49: Through Forests of Affliction

Ru’s hand slipped through Revol’s fingers, which were made of the smallest stars. He called her name, but he no longer had a voice. He reached out to hold her, to keep her from drifting, but when galaxies collide, they bleed each other, and her blood mixed with his. They opened their mouths to scream, silently, and in their conniptions, they were one and undone.

Their red cloud oozed liquidy, a nebula, a memoir. It splattered on Mr. Barrus’s lapel. Catalyst saw with fear, Aster with hope, Eukary wept for herself and Ishtar comforted Forge. Netz raved in her prison and only her voice could still be heard. This is not a dream, she said, dislocating her arms to squeeze through the bars.
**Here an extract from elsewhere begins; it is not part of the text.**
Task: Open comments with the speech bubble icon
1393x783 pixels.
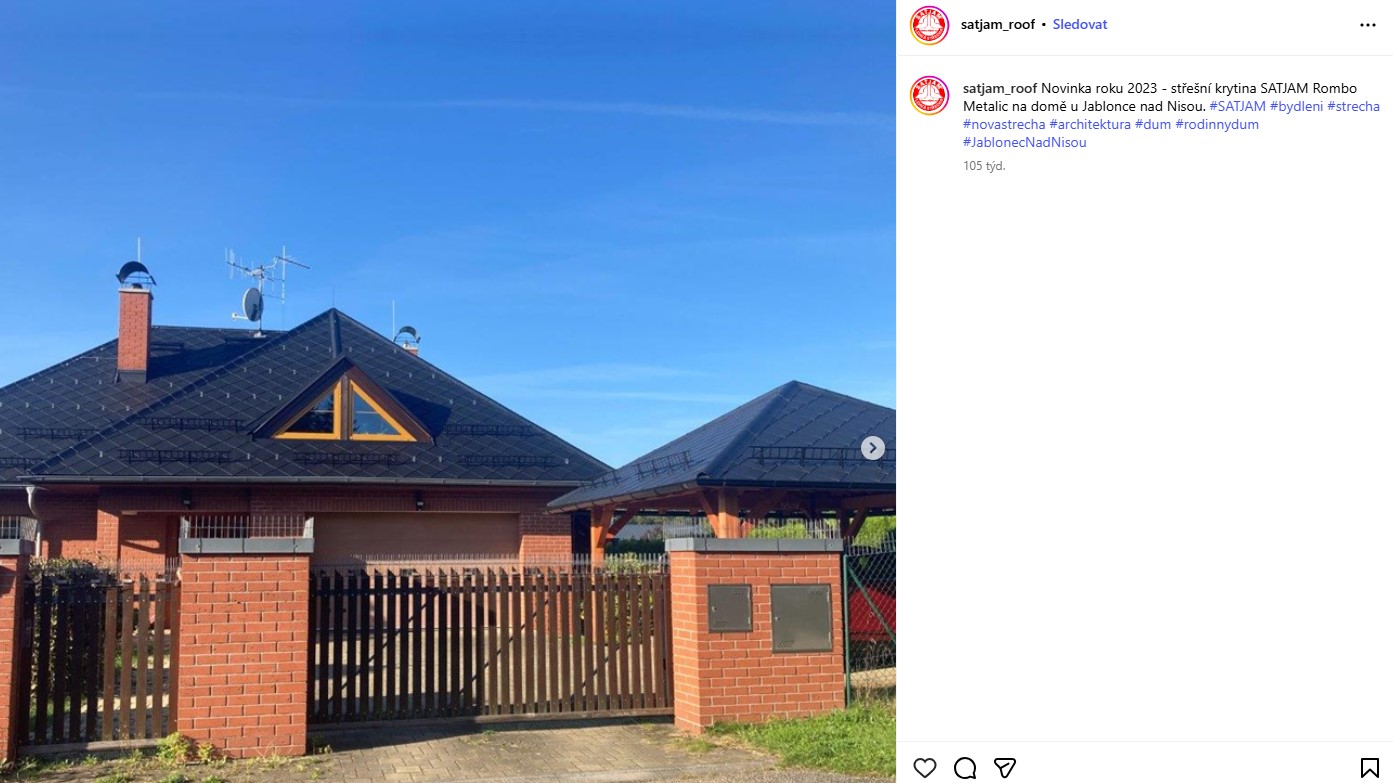Action: pos(965,768)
Hanging, an unwinded flag, she is boneless flesh and her fish body stinks in the desolate market.

Mr. Barrus fills his basket, fruit bursting in his tips when he finds it ripe. They wonder why he buys the greenish berries only, and what larder could store the rancid crème he exclusively selects. He sniffs an ear of corn and tests a fresh bud between his teeth. Old whiskers dance and he is seized by a productive cough.
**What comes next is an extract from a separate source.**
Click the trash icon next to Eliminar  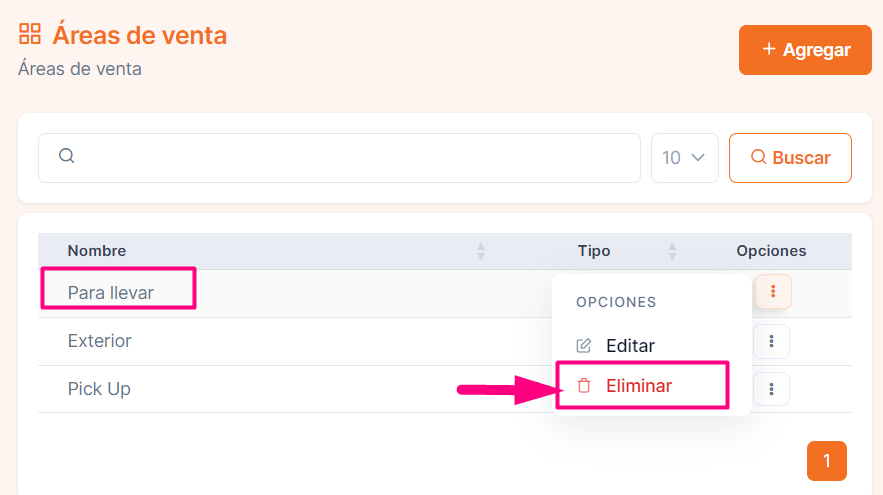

The aged mother watched the market from the old grave hill. Mourning, her black gown snapping in the rush of cold air, she watched sadly as a dear friend debased himself. The blood from cherries pooled, the flesh of grapes burst, the light of candles snuffed. The aged mother’s lament rang shrill. But there was only the grass to hear her soft, weak sobs. Upturned, a drained corse sighed. She planted corn seeds in the empty space of its mouth, and a tree nut in its ribs. Bending under her burden, crouch, looking into the wind, no, into the sun, cold and pale and very distant. She was never young. So it seems to her. Even that dying sun is a child to her. The children she mentored, the Titanomach contenders, and all the fertile eggs she incubated, they are dust. Titans stood across shores with their hands dipped, platforms for the masses to ride to grand new heights. She warned them their own splendor was enough, the splendor of many suns. But they wanted more, pitied more, regretted every pair of wrinkled eyes that closed.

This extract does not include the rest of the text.